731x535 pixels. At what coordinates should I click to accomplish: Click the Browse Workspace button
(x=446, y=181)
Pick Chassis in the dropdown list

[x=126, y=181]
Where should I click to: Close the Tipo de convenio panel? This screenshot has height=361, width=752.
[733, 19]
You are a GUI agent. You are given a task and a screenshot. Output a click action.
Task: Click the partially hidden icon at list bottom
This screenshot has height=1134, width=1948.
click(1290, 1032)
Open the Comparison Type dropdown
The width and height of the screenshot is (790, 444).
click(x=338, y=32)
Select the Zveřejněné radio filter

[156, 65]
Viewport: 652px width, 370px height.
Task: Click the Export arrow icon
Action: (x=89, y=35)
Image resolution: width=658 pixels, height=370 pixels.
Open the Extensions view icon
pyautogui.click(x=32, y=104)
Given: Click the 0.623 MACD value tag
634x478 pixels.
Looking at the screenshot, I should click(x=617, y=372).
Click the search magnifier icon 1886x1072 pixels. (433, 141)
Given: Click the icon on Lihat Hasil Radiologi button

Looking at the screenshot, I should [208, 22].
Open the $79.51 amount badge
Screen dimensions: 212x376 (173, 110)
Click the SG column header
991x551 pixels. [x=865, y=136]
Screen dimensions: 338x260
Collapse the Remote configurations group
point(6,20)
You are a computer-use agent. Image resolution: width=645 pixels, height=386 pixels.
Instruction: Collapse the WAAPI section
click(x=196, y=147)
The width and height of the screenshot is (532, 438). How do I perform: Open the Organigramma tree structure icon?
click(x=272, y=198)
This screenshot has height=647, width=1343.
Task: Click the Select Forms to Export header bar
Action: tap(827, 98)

Exercise aim |
Convert the items above into a numbered list, omitting any blank lines.

Answer |
1. 731x535 pixels. At what coordinates should I click to accomplish: Click the Browse Workspace button
2. (x=446, y=181)
3. Pick Chassis in the dropdown list
4. [x=126, y=181]
5. Where should I click to: Close the Tipo de convenio panel? This screenshot has height=361, width=752.
6. [733, 19]
7. You are a GUI agent. You are given a task and a screenshot. Output a click action.
8. Task: Click the partially hidden icon at list bottom
9. This screenshot has height=1134, width=1948.
10. click(1290, 1032)
11. Open the Comparison Type dropdown
12. The width and height of the screenshot is (790, 444).
13. click(x=338, y=32)
14. Select the Zveřejněné radio filter
15. [156, 65]
16. Viewport: 652px width, 370px height.
17. Task: Click the Export arrow icon
18. Action: (x=89, y=35)
19. Image resolution: width=658 pixels, height=370 pixels.
20. Open the Extensions view icon
21. pyautogui.click(x=32, y=104)
22. Given: Click the 0.623 MACD value tag
23. 634x478 pixels.
24. Looking at the screenshot, I should click(x=617, y=372).
25. Click the search magnifier icon 1886x1072 pixels. (433, 141)
26. Given: Click the icon on Lihat Hasil Radiologi button
27. Looking at the screenshot, I should [208, 22].
28. Open the $79.51 amount badge
29. Screen dimensions: 212x376 (173, 110)
30. Click the SG column header
31. 991x551 pixels. [x=865, y=136]
32. Screen dimensions: 338x260
33. Collapse the Remote configurations group
34. point(6,20)
35. You are a computer-use agent. Image resolution: width=645 pixels, height=386 pixels.
36. Instruction: Collapse the WAAPI section
37. click(x=196, y=147)
38. The width and height of the screenshot is (532, 438). How do I perform: Open the Organigramma tree structure icon?
39. click(x=272, y=198)
40. This screenshot has height=647, width=1343.
41. Task: Click the Select Forms to Export header bar
42. Action: tap(827, 98)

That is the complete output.